**Material supplied:**
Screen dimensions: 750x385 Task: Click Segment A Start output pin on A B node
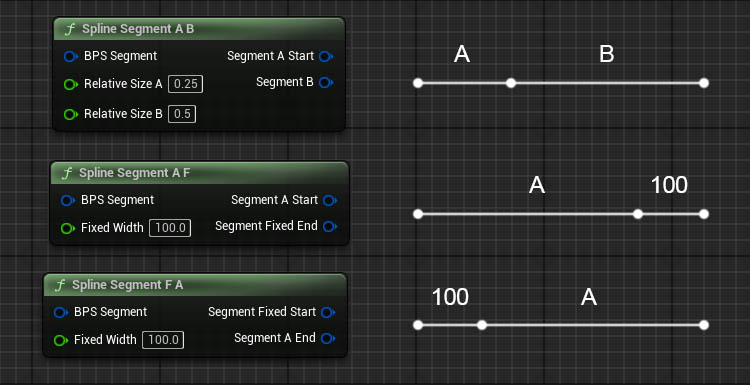click(326, 56)
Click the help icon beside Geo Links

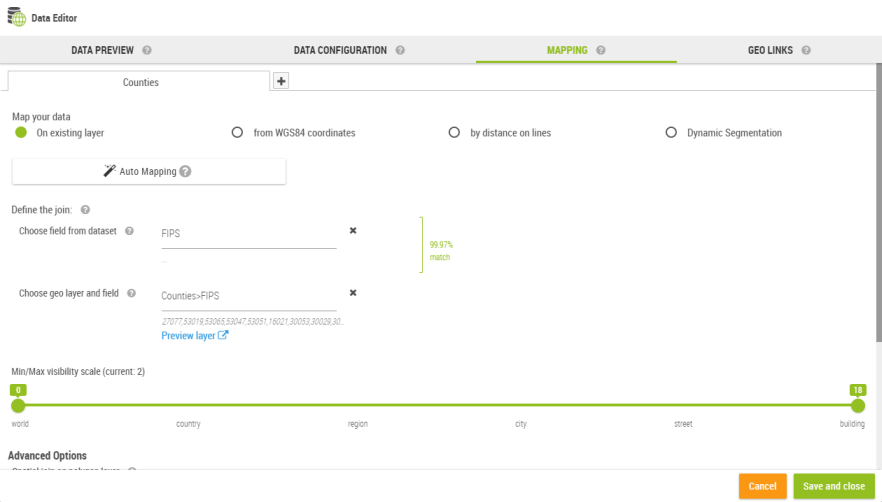click(806, 50)
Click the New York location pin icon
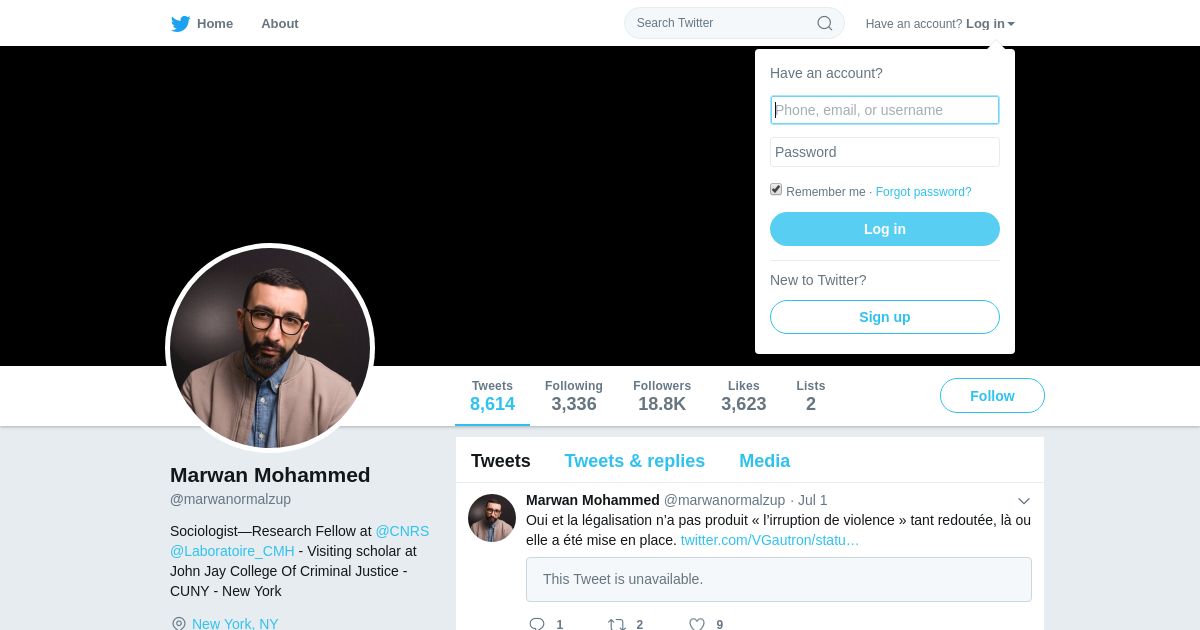 pos(179,624)
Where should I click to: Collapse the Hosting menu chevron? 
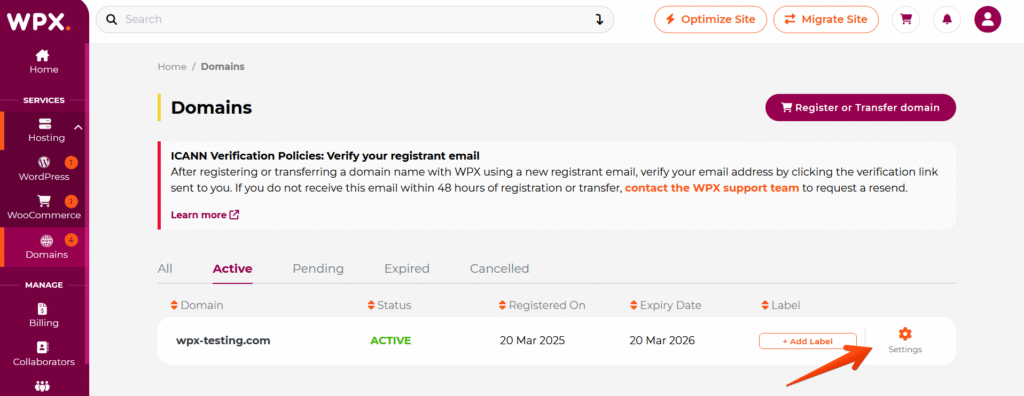[x=78, y=127]
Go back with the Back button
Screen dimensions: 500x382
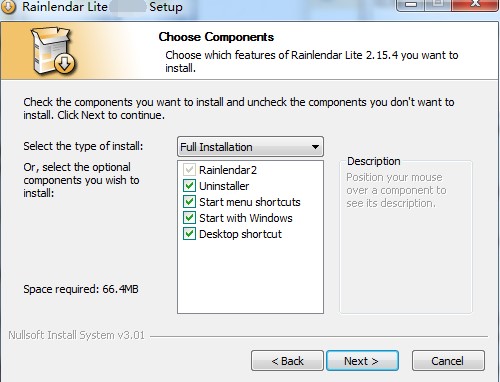[287, 361]
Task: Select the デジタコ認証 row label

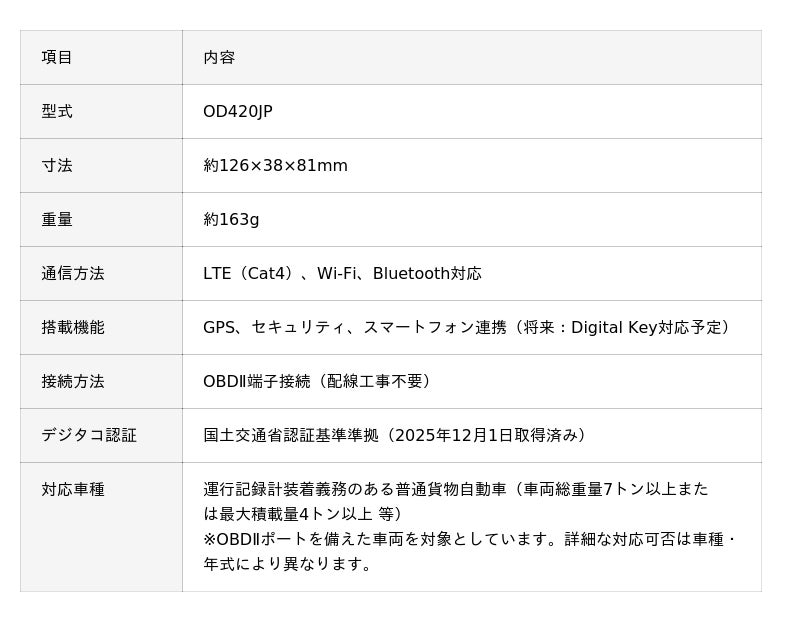Action: pyautogui.click(x=89, y=436)
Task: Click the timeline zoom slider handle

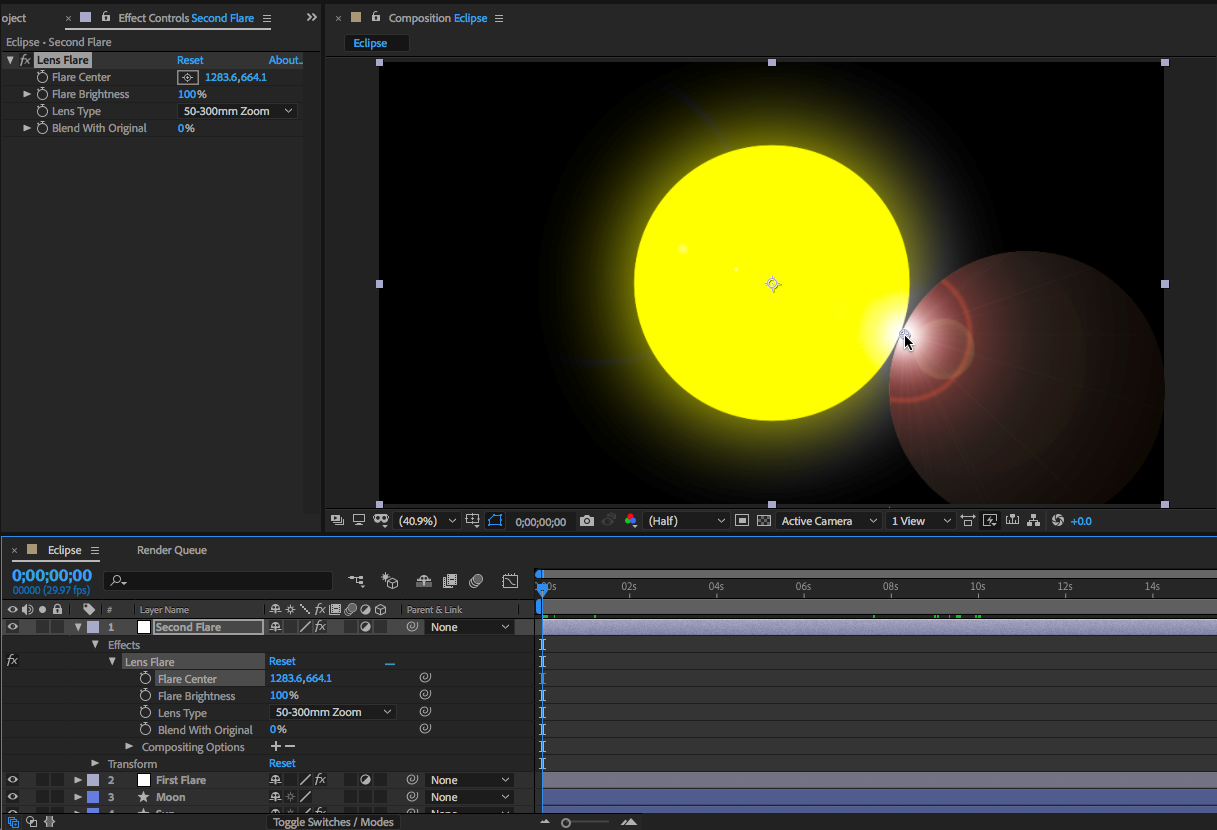Action: tap(566, 822)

**Work required:** Quote exactly, and nothing besides, the lines from the one with "Screen dimensions: 500x382" through the end of the records above; include both ends and omit the pictures.

**Response:**
Screen dimensions: 500x382
[287, 361]
Task: Select the デジタコ認証 row label

Action: pyautogui.click(x=89, y=436)
Task: Click the timeline zoom slider handle

Action: tap(566, 822)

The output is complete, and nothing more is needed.